Prezado senhor,
Escrevo-lhe porque vi que, depois de se meter numa briga com os judeus, o senhor se explicou dizendo que nunca falou no Holocausto. Indo-se à literalidade de suas falas, a razão está consigo. Recapitulo.
Em Adis Abeba, o senhor disse o seguinte: "O que está acontecendo na Faixa de Gaza com o povo palestino não existe em nenhum outro momento histórico. Aliás, existiu quando Hitler resolveu matar os judeus".

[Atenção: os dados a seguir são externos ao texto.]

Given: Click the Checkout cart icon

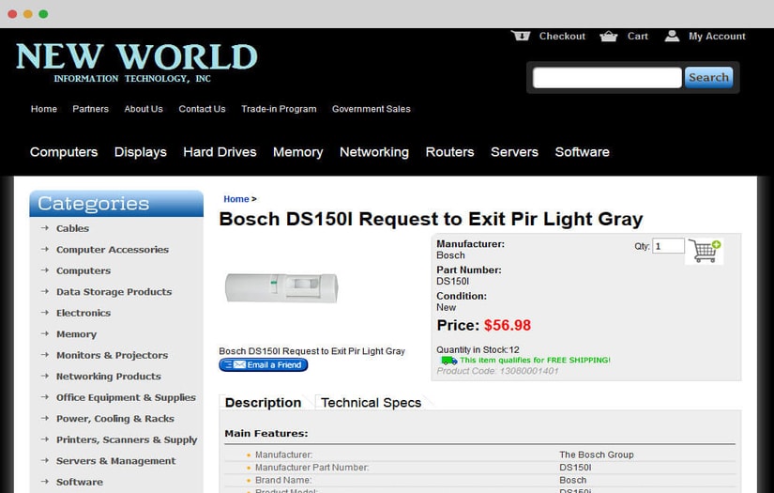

Dias depois, ao se explicar, o senhor esclareceu: "Não tentem interpretar a entrevista que eu dei. Leiam a entrevista e parem de me julgar a partir da fala do primeiro-ministro de Israel. [...] Primeiro que não disse a palavra Holocausto. Holocausto foi interpretação do primeiro-ministro de Israel. Não foi minha. A segunda coisa é a seguinte, morte é morte".
Senhor presidente, desse jeito, tudo se resumiu a cinco palavras: "Hitler resolveu matar os judeus". O senhor realmente acha que eu resolvi matar os judeus e disso resultou uma máquina que exterminou 6 milhões de pessoas?
Mataram-se judeus antes e depois de Hitler, mas só durante meu governo houve o que hoje se chama de Holocausto. Não há um sem o outro.
Durante todo o tempo que governei o Reich, persegui os judeus e tudo o que lhes aconteceu teve o meu estímulo e aprovação, mas lhe escrevo para esclarecer que nada do que aconteceu deveu-se apenas ao Hitler.
De novo, recapitulo, atendo-me ao período posterior à chegada dos europeus à terra que o senhor governa.
Na Páscoa de 1506, 2.000 judeus foram massacrados em Lisboa. Em 1647, foi queimado vivo no Terreiro do Paço Isaac de Castro, que havia vivido em Pernambuco e na Bahia. Em 1739, foi a vez de António José da Silva Coutinho, um judeu que nasceu no Rio e escrevia coisas para o teatro.
Aqui onde estou, convivo com vários papas, mas eles pedem que não os mencione. Eu tinha cinco anos de idade quando Edgar Degas, esse grande pintor francês, expulsou uma jovem do seu ateliê ao suspeitar que ela fosse judia.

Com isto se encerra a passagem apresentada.